2024(令和6)年1月1日、能登半島地震が発生し、多くの住宅が損壊し居住不可となり、避難所等で避難生活を余儀なくされている。インフラ損壊、断水、停電、交通困難、火災、土砂崩れ、津波、地盤の変化などがあって救援活動に支障が出ている。被災者の救援を第一にし、避難生活の安定を図ることが最も大切なことは言うまでもない。
発災後2週間,、避難所へのペット同行避難は、認められていないようで、車中泊などでの生活をしているのではと思うが,、情報がない被災ペットとその飼い主家族の双方を支援する体制(公助)が出来ておらず、自助のみのようで、共助もままならないようだとは言っても、石川県獣医師会は、被災動物の保護救済活動を開始したと報道された。県、獣医師会、動物福祉・愛護・保護団体等による動物救援本部がまだ設置されていないようだが、ボランティア等の介入が許されていないので、やむを得ないかも。

被災したペットの救援活動は、1995(平成7)年1月の阪神・淡路大震災が発生した後、その翌年の1996年に、「緊急災害時動物救援本部」が設立されて活動し、その後の有珠山噴火、三宅島噴火、新潟中越沖地震などで支援活動を行った。2011(平成23)年3月の東日本大震災では、被災動物救援のための寄付金が約7億円寄せられ、緊急災害時動物救援本部がその管理・運営を担っていた。しかし、この義援金の使い方に、批判が起こり、救援活動の問題点が検証された結果、2014(平成26)年に「一般財団法人全国緊急災害時動物救援本部」が発足した。当該自治体と獣医師会等で構成される「現地動物救援本部」が行う被災動物とその飼い主家族を支援する活動をサポートすることになった。だが、発足間もなく、当法人が東京地裁に告訴されたことなどから、法人の名称変更と理事長交代が議決された。そのため、2016(平成28)年に「一般財団法人ペット災害対策推進協会」(災対教)(院長独語10を参照)と改称し、義援金の使途に批判をしていた私が、理事長を無理やり、シブシブ引き受けざるを得なくなった。裁判は、勝訴したが、義援金は、東日本大震災で被災した動物のためだけしか使えないと制限されてしまった。
この大震災後に、被災ペットを救護する名目で寄付金を集める俄か動物愛護・保護団体と個人が一気に増えたが、その実態は眉唾物が多数あり、一種の災害ビジネスの態様であった。災害時に胡散臭い団体と個人が出現し暗躍した。
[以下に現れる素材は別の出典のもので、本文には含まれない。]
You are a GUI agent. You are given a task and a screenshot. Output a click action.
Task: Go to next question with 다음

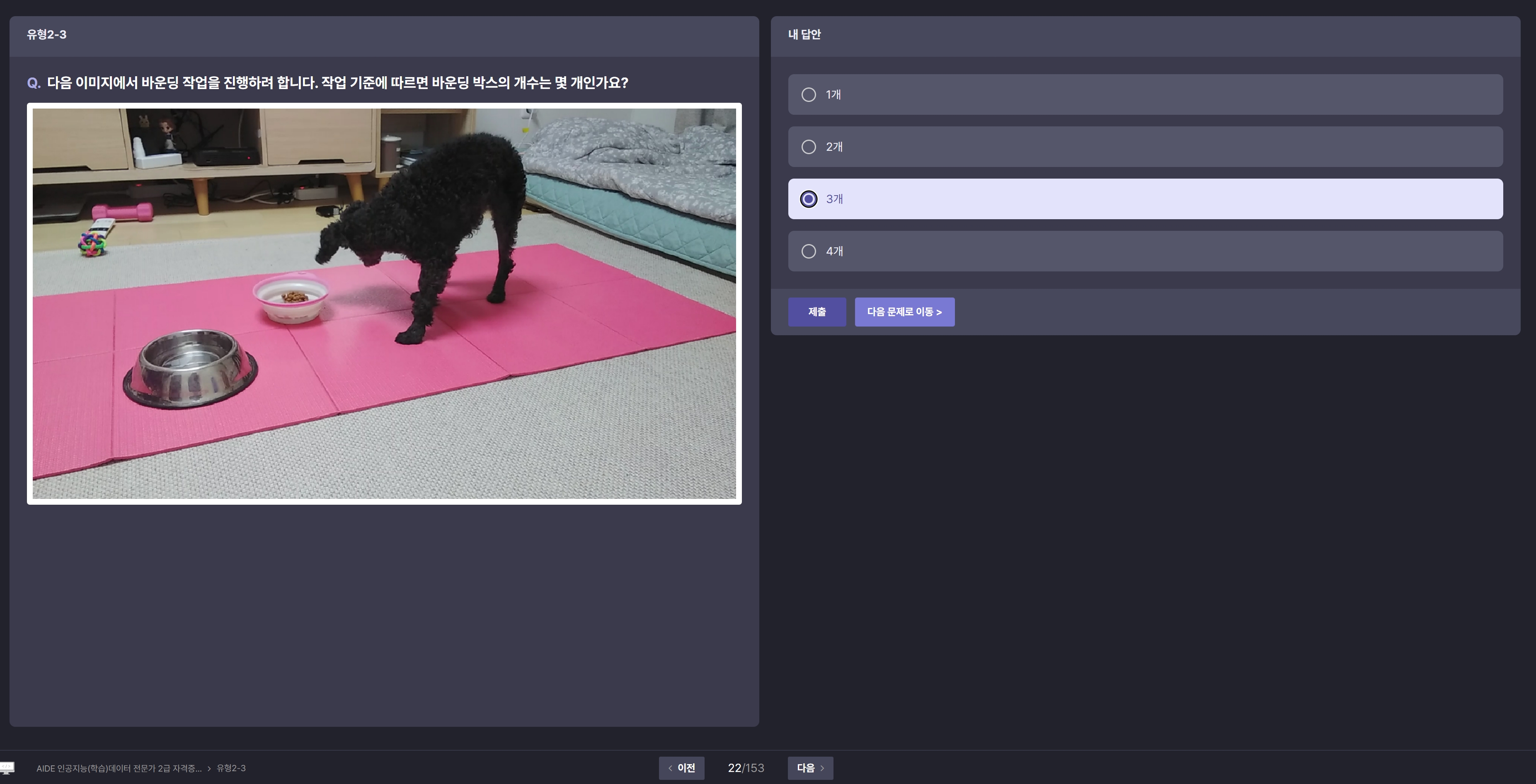[810, 768]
理事長就任して間もなく起こった熊本大地震では、現地動物救援本部の支援を環境省とともに行った。その後、豪雨災害時などにも対応し、災対協への期待があった。しかし、活動資金の枯渇で、2018(令和1)年12月末を以て、災対協を解散した
災対協の解散に当たり、解散後の被災ペットの救援は、「ペット災害支援協議会」が設立され、当該自治体「現地動物救援本部」の求めに応じて、ペットフード及びペット用品など物資の提供をしてくださることになっています。